Information given Start Marker

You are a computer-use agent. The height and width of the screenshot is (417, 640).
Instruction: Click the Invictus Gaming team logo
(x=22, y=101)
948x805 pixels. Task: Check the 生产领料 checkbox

Information given End Marker
Information given Start Marker

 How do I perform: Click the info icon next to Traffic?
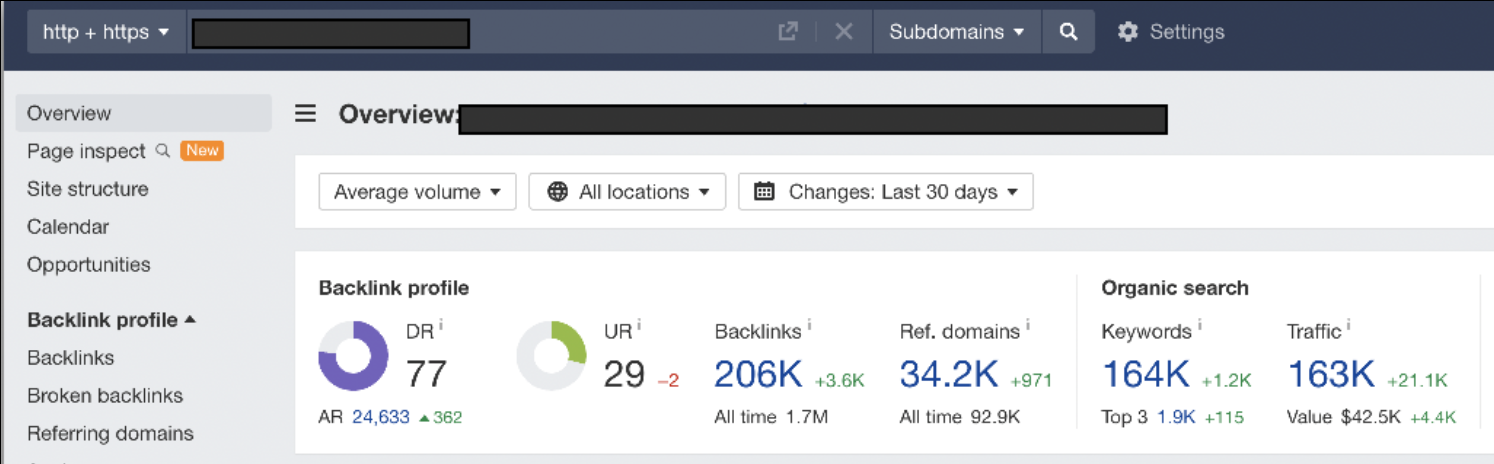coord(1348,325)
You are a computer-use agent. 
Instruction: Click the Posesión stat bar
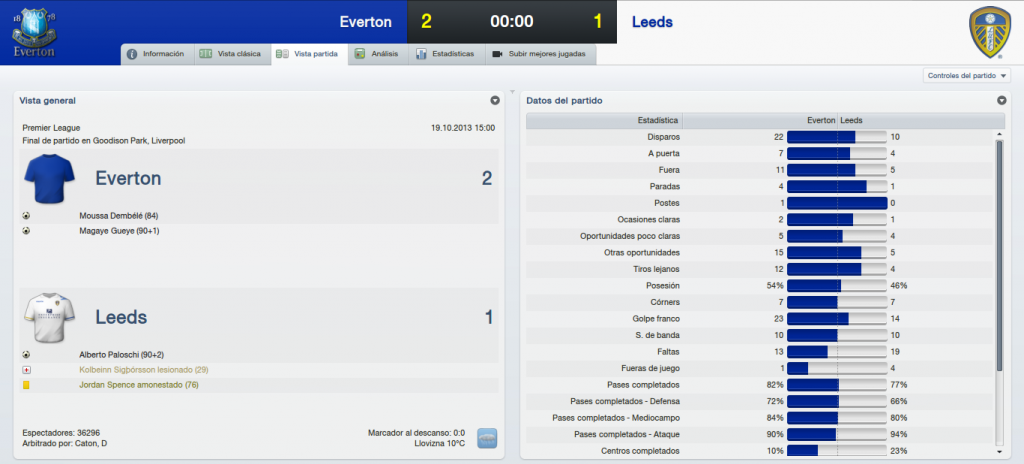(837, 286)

Information given End Marker

- **Directions**
Which lines above contain the word "agent"? Copy each one.

- **Exercise answer**
You are a computer-use agent. The height and width of the screenshot is (417, 640).
You are a computer-use agent. 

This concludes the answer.